For this exercise, output the line containing "Task: Open live" and all lines after it to the end of the records, exactly, with no other content.

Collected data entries
══════

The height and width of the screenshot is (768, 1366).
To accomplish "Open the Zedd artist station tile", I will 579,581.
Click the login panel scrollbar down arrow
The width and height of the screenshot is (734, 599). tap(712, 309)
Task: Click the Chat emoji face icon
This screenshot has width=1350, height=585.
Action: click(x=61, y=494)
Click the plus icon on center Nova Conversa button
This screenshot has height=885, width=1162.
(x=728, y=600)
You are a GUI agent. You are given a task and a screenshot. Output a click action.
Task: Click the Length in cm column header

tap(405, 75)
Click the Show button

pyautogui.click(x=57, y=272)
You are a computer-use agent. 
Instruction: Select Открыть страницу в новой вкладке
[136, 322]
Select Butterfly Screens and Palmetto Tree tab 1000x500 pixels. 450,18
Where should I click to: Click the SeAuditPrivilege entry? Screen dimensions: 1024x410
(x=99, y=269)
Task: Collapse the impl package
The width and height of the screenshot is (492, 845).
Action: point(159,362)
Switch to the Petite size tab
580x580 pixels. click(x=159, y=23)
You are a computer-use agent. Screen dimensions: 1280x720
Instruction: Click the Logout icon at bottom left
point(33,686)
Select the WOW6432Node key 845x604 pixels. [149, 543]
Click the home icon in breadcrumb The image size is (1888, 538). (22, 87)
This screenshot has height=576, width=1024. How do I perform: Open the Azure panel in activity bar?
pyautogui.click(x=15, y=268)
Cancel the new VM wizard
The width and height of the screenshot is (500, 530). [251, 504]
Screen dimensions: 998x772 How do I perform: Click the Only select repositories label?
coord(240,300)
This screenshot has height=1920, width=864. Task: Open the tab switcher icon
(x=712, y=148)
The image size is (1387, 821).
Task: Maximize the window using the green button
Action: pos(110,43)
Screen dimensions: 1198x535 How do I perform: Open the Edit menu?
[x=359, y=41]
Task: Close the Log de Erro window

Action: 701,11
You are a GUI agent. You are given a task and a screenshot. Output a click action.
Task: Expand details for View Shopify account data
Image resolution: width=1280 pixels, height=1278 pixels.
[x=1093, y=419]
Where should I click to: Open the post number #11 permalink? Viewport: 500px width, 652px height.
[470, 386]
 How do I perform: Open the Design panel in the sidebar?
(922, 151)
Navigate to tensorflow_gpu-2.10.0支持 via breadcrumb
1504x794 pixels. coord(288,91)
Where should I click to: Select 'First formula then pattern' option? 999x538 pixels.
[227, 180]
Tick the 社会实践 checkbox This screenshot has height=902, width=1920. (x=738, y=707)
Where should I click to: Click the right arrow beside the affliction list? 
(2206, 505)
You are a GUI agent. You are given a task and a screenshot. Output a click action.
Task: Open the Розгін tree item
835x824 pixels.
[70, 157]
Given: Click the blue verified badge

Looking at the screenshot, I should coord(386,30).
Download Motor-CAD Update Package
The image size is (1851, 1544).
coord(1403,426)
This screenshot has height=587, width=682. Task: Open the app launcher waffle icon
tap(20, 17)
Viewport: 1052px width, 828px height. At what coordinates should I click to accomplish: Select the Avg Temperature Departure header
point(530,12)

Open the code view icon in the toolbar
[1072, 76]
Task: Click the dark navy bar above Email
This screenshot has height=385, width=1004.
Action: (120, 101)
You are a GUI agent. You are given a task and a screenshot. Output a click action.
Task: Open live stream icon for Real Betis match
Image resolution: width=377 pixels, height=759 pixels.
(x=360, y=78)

══════

> [Task output]:
Task: Open live stream icon for Real Betis match
Image resolution: width=377 pixels, height=759 pixels.
(x=360, y=78)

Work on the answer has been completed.